When it comes down to it when choosing VBAC vs. a scheduled repeat C-section, I ask patients to consider only one question, which is “what is the safest thing for the baby?” If that is the only consideration, then the answer is clear. Of course we would not put a mother at significant risk in order to reduce a small risk to the baby, since there are two patients involved. Luckily in this country at the Woman’s Hospital of Texas and with your well trained CWCC doctors, the risk to the mother of repeat C-section is very minimal. While each successive C-section has a slightly higher risk of bleeding, adhesion formation, and placental issues such as placenta accreta (where the placenta grows into the old C-section scar and often requires hysterectomy to remove), the vast majority of repeat C-sections are completely uneventful.

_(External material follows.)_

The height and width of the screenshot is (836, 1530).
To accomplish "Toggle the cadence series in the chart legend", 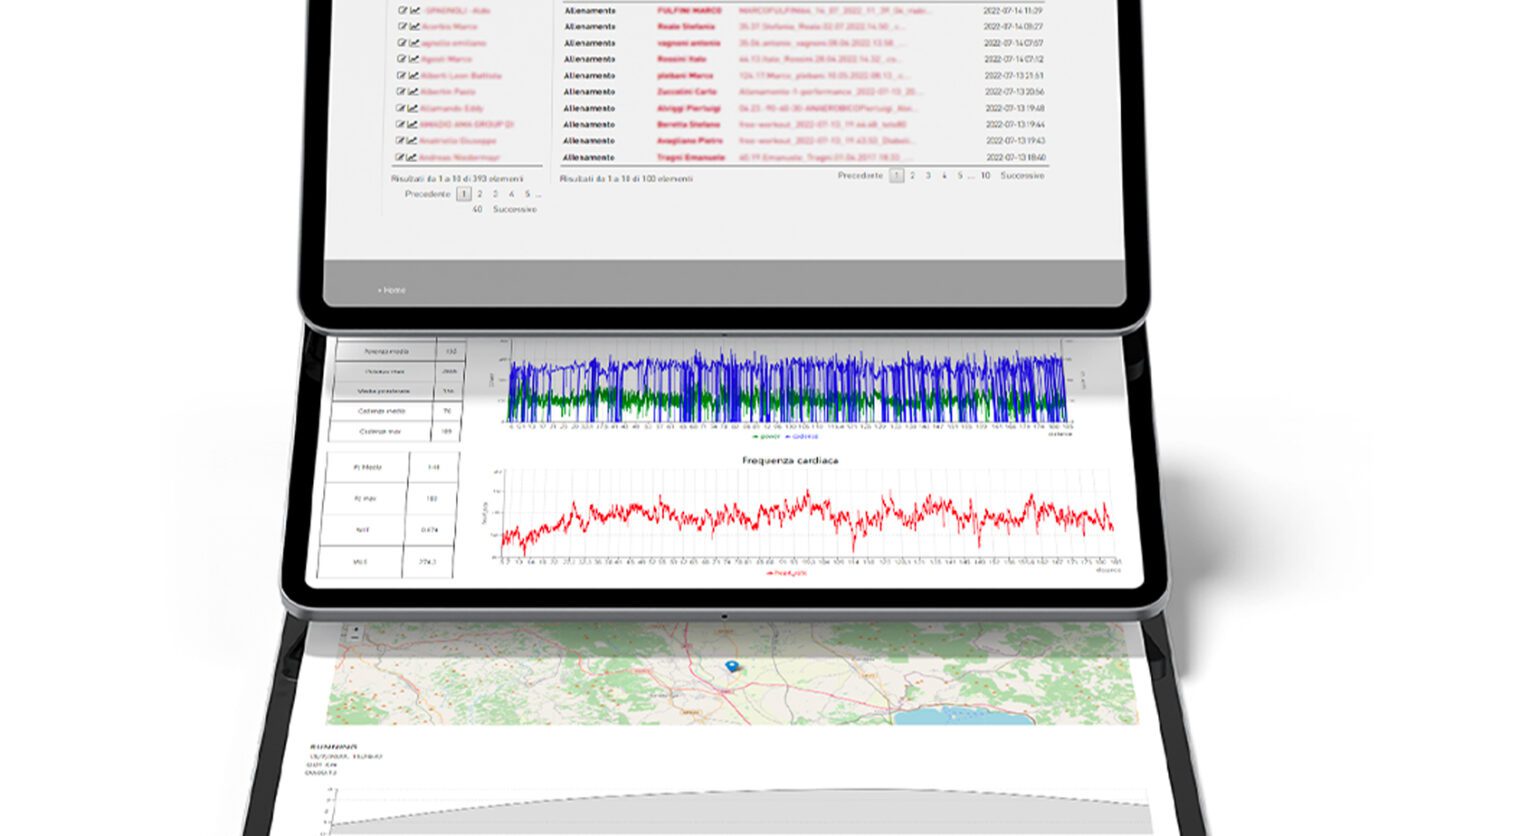I will point(802,436).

While having 4 or more C-sections can start to significantly increase surgical risk, in reality we rarely come across a patient who wants more than 3 for obvious reasons, and we have done up to 5 C-sections without incident in patients who request this.
Our goal at CWCC is to reduce the risk of the first C-section as much as safely possible, so that the decision about VBAC is less common. But once a C-section has occurred, we always ask ourselves “what is best for the baby?” and recommend repeat C-section, as this is always what we would choose for ourselves and for our own family members.